▸ ARTICLE
>>>>

You can (and should) have one for both your websites and your applications, but they don’t need to be separate. In fact, it is recommended that they are consistent across all platforms.
They can be used with the following platforms:
- Mobile Apps
- Ecommerce Marketplaces
- Facebook Apps
- Ecommerce Mobile Apps
- Desktop Apps
- SaaS Apps
Some apps have an EULA (End User license Agreement) in place of a Terms of Service, but it is not uncommon to have both. Many desktop apps, as well as applications with online service components, include both agreements.
2. Why Do You Need One?
1. Comply with laws and regulations
If you supply goods, digital content, or services to consumers in the UK, the Consumer Rights Act of 2015 requires websites and apps to have a fair and clear terms and conditions agreement. In the next section below, we go into detail on what the act requires you to include in your terms.
2. Maintain your rights
As the owner of the website or application, you have rights. However, in order to guarantee that they are enforceable and respected, you must have a legal document that is visible to the user.
You may not think of it this way, but your company logo, the content you’ve created, the images you’ve used, your website designs, and the features you’ve implemented are all your property. In fact, this is called intellectual property.
Inserting an intellectual property clause in your agreement will allow you to prevent copyright infringement and maintain ownership rights over your content.
The theft of intellectual property represents a serious threat to businesses.
It will also allow you to prevent abuses to your website or app. In the event that a user posts inappropriate content or abuses the website or app in some other way, you reserve the right to remove the content and prevent the user from accessing your content further. Additionally, if your site displays user content, you have the right to use that content on your site in any way that you decide.
3. Establish certainty and authority
Let’s assume for a moment that your site or application does not have a terms page. If users have questions, what are they to do? They will likely email you or your customer service team. The correspondence would take place over several emails, and the user would get an answer – but what happens the next time a user has the same question?
More emails, but the conversation would certainly go differently, thus allowing for a slightly different interpretation of the answer. This makes for not only a lack of certainty in the rules of your site or app, but also a burden on you or your customer service team.
Eventually, regardless of what kind of site or app you operate, users will have questions regarding the “fine print”. They will want to know things like what happens in the event of a pricing discrepancy, whether your products come with warranties, or if your company supports the third party links found on your site.
This is where a terms and conditions is essential. The pertinent information about your website or app is centralised and available for users to consult at all times. Issues that may arise are covered in the agreement – directly or indirectly. Although users may not always read it, its presence adds to the authority, and thus, the legitimacy of your site.

<<<<

▸ TO BE DONE
A - Answer these questions using the terms and conditions text:
(i) Which UK law requires websites and apps that supply goods, digital content, or services to consumers to have a fair and clear terms and conditions agreement?
(ii) What agreement do some apps have in place of a Terms of Service?
(iii) What term does the text use for a company's logo, content, images, website designs, and implemented features?
B - Resume the terms and conditions text, picking up right after its final sentence.
The entries that follow are not needed for the tasks on the terms and conditions text.

▸ Entries for locating words and elements
>>>>

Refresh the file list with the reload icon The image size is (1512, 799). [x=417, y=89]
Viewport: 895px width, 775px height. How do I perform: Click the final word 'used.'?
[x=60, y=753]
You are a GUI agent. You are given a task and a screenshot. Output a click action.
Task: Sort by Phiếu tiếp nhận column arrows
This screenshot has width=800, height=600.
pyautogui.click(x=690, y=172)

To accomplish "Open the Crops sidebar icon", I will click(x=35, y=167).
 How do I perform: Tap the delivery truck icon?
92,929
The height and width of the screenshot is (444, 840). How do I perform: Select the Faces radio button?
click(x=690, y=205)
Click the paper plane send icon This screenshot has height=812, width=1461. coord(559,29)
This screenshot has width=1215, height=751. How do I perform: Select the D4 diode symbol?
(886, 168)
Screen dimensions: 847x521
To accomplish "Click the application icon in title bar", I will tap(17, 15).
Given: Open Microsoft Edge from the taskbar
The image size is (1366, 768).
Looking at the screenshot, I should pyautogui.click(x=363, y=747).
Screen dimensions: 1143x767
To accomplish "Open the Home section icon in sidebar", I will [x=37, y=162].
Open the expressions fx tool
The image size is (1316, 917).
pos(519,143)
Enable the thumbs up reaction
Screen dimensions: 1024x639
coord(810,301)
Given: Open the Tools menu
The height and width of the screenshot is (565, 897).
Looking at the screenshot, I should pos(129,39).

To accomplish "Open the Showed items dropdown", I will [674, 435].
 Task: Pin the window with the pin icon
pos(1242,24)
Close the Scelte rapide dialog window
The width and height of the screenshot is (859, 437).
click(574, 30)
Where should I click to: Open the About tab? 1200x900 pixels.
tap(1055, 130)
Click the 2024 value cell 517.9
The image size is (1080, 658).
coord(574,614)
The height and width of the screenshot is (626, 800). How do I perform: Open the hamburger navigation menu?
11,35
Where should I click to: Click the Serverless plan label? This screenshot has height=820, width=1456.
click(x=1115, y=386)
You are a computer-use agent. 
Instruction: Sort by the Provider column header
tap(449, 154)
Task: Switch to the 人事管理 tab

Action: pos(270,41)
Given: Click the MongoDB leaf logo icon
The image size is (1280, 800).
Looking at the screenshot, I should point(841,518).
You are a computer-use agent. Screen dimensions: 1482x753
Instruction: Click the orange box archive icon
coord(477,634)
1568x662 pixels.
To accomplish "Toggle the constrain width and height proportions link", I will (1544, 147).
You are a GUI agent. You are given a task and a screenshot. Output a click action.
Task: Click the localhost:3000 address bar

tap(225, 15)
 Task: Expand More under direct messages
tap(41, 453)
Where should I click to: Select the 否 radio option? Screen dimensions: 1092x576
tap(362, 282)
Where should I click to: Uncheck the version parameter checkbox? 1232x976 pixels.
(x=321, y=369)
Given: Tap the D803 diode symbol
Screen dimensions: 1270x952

<<<<

▸ RESPONSES FOR EACH TASK
A -
(i) The Consumer Rights Act of 2015.
(ii) An EULA (End User License Agreement).
(iii) Intellectual property.

B -
Having such an agreement will also help to manage user expectations, which will increase their confidence in your site. If, for example, your company provides a service that the user expects immediately, yet it takes a few days to initiate, you could have a dispute on your hands. However, if the timeline in which the service is provided is clearly outlined, you will have fewer disgruntled customers.
4. Legal challenge protection
ToS agreements containing pages of text and thousands of words are ubiquitous on the internet. Every major site and application out there has one, and there is good reason for this.
A clear T&C provides your company with protection in the event of legal challenges. Users that want to legally dispute an aspect of your site, application, or business will be met with resistance from their own lawyers, as they will advise against pursuing the claims in court. They know that the presence of clear, accessible provisions minimises the chances of the legal challenge being successful in court.
Additionally, as you consider the business related aspects to your site or app — pricing, shipping, costs, customer service — as a non-lawyer, you may not think about the legal side of running such a business. Limiting or disclaiming your liability in the event of disruptions or delays caused by force majeure may not come to mind. However, these things and more are very important to cover, and a legal agreement will protect your position.
It is also where you designate the governing law for your site or application. Governing law refers to which country’s laws will be used to interpret the agreement. Generally, you will choose the country in which your company resides and/or operates. Designating a governing law further protects your investments, as there will be less room for contention in the interpretation of the agreement.
3. UK’s Consumer Rights Act 2015
Coming into force on October 1, 2015, the Consumer Rights Act (CRA) consolidated numerous outdated consumer rights regulations in the UK into one overarching law. The goal of the CRA was to clarify the rules on contracts between consumers and businesses and update the laws to keep up with the digital age.
Regarding terms and conditions, the CRA requires businesses to have a fair and transparent agreement, prominently placed on their websites or apps. A term is deemed unfair if:
“…contrary to the requirement of good faith, it causes a significant imbalance in the parties’ rights and obligations under the contract to the detriment of the consumer.”
Based on the language above, the question of fairness relies heavily on how a judge interprets the subject matter of the contract and the circumstances under which it was agreed to. That’s why it is important that your terms are transparent. The clearer the language, the less room there is for misinterpretations. The CRA considers a terms agreement transparent if:
“…it is expressed in plain and intelligible language and it is legible.”
Additionally, the CRA outlines over a dozen terms that will almost always been seen as unfair to the consumer. Some of these terms include:
- “A term which has the object or effect of making an agreement binding on the consumer in a case where the provision of services by the trader is subject to a condition whose realisation depends on the trader’s will alone.”
- “A term which has the object or effect of requiring a consumer who fails to fulfil his obligations under the contract to pay a disproportionately high sum in compensation.”
- “A term which has the object or effect of enabling the trader to alter the terms of the contract unilaterally without a valid reason which is specified in the contract.”
For the full list, go to page 64 of the CRA.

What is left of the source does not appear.